大規模投資にともなう外国為替市場への衝撃を緩和するため多様な安全装置が設けられた。核心は投資金を成果が確認されるたびに分割して支払う「マイルストーン方式」だ。これは短期間の大規模ドル流出を防ぎ、外国為替市場の状況によって投資のタイミングと規模を調整するための装置だ。「商業的に合理的な投資」だけ執行するという条件も付けた。
だが中長期的な外貨流出懸念の中でこの6カ月間にウォンは対ドルで10%近く落ちた。同じ期間にユーロとポンドは下落幅が3%未満にとどまり、貿易紛争の中心である中国元の価値はむしろ小幅に上がったのを見れば、最近のウォンの動きはとても弱い。ただ台湾ドルや日本円もウォンとともに8%以上下落しているのを見ると、対米投資の不確実性がある程度解消されてこそこれら地域の為替相場が安定できるということがわかる。
幸いドルが当分弱まりそうな環境でウォン急落はないだろう。これは米連邦準備制度理事会(FRB)が金利を下げる間に米国と主要国間の金利差がさらに縮まる上に、世界の景気が沈滞局面ではなく安全通貨であるドルにそれほど力が出ないだろうという予測に基づく。

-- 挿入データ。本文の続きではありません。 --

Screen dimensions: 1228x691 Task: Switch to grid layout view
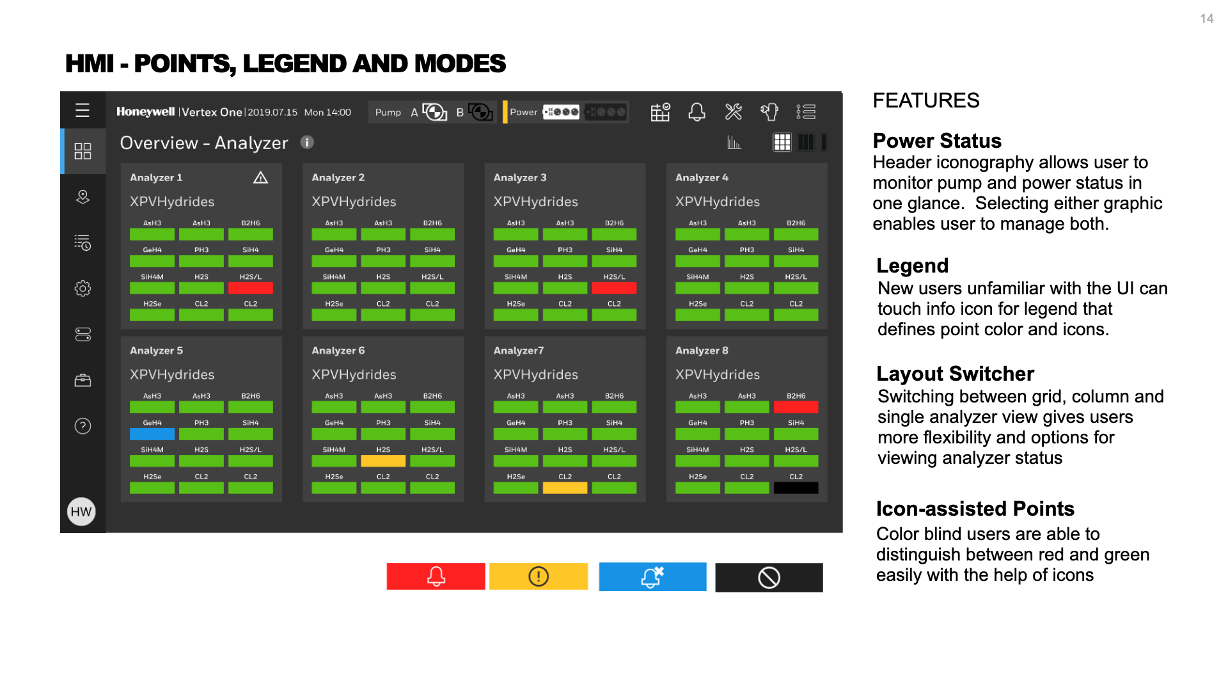(782, 142)
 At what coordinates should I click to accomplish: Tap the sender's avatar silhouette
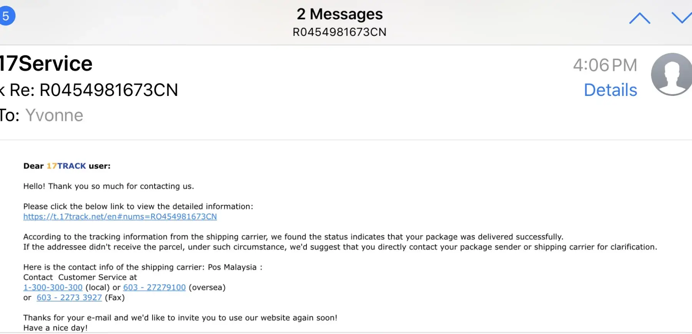[672, 74]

ただ対米投資執行の不確実性が残っている限り、ウォンの明確な安定は期待し難い。造船業を除いた2000億ドル規模の戦略投資が年間最大200億ドルの限度内で現金投資方式で順次執行される予定だが、韓国の外国為替市場としては前例のないドル流出が予告された格好だ。
結局どの企業がどんな条件で投資し、その投資がどれだけ商業的に合理的なのか輪郭があらわれてこそ為替相場も安定を取り戻すことができる。交渉を先に終えた日本と依然として半導体投資交渉中である台湾の為替相場もやはり同じ変数の影響圏に置かれている。
意地悪にもこの3つの国が中国を除きトランプ2.0通商交渉の核心国になり、すでに韓国と日本はその被害国になった点は多少苦々しい。もちろん交渉チームの努力で多様な安全装置が用意された点と、高止まりを見せるドルのおかげで韓国輸出企業のウォン換算利益が予想より良いだろうという点はそれでも慰めに値する。